Из зимы в лето | страница 23
Московских пассажиров привезли слишком рано, вот и мерзнут на ветру, стоило ли так спешить — на ракете-то!.. Но Евгений рад возможности разглядывать проходящих «местных». Тот силуэт в окне не дает ему покоя. Не веря своим глазам, он подается вперед, забывая о трубке, которая тут же мстительно обжигает ему палец, вспыхнув на ветру. Дуя на ожог, он не сводит глаз с проходящей мимо семьи. Света, подумайте только, за пятнадцать-то лет! почти не изменилась, даже стала еще интереснее, но не старше, чудо какое-то (а у него-то в Москве — жена-старуха, если без макияжа и парика), словно ей все еще восемнадцать, надо же!… Она не заметила бывшего оракула, что-то напряженно выговаривая горбоносому явному еврею, обвешенному сумками под смех девочки-подростка.

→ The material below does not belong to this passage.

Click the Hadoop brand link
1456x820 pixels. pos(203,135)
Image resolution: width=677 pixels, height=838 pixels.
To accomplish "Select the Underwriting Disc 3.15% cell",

А та зыркнула на Евгения острыми глазами и сказала матери: «Мам, если у тебя когда-то был любовник, то это бедиюк тот самый случай. Вон тот дылда с трубкой.» «С трубкой… о, Боже, где?!» «Любовник? — оживляется «Дмитрий Иванович Козлов». — Где моя шпага? К барьеру…» «Дурак ты мой недоученный, — сквозь слезы улыбается Ора, уже встретившись глазами с улыбающимся Женей.
— Кто же со шпагой лезет к барьеру? А пистолеты ты скорее всего, по своему обыкновению, просто забыл бы дома, отправляясь на дуэль…» И демонстративно обнимает своего Дани, не сводя глаз с Евгения.
А Катьке уже не до них. Она вся в ожидании чего-то сверху, где черно от народа. Провожающие усыпали крылья Морского вокзала. Среди них стоит замерзший до посинения носа и щек, до стука зубовного человек в разодранной на локте синей синтетической курточке. Он не машет. Он держит под мышками руки в надетых одна на другую двух парах драных варежек. Ноги в суконных ботнинках совсем онемели. Человеку четырнадцать лет. Предмет его внимания уже без чемоданов, по которым он ее узнавал по дороге от троллейбуса до причала, входит с папой и мамой по трапу на корпус и вот-вот скроется на месяц в чреве судна. И не поднимает голову… Преодолевая дрожь, человек в курточке кричит треснутым голосом: «Катька!! Коз-ло-ва!!» Все кругом тоже кричат и смеются, но Катька Козлова из их седьмого «а» поднимает голову, оглядывет провожающих и растягивает заледеневшие тоже губы большого рта в единственную достойную внимания улыбку на свете — главную награду за эту дрожь, за многолетнюю самоотверженную дружбу двух сердец… «Счастливого пути! — почти беззвучно на фоне общего шума кричит мальчик. — Возвращайся скорее, я жду!» «Спа-си-бо!» «Ты чего кричишь?» «Мам, меня провожают… Он пришел, представляешь, в такой холод! А ведь у него вчера в школьной раздевалке пальто украли…» «Да ну! Где он?» Поздно. Они уже в тепле лифта, а провожающий со всех ног бежит по скользкой лестнице к отходящей электричке. Скорее домой и — в ванну, в горячую ванну, в кипяток!! Лифт стремительно уходит вверх рядом с тремя другими в той же огромной шахте. И сразу начинается движение москвичей. Евгений проходит между ограждениями, предъявляет билет и облегченно вздыхает, когда исчезает ледяной ветер, а вокруг бронза, бархат и красное дерево судового лифта. Вокруг столько же народа, как и снаружи, но все тотчас притихли от долгожданного тепла, тишины и неожиданной роскоши.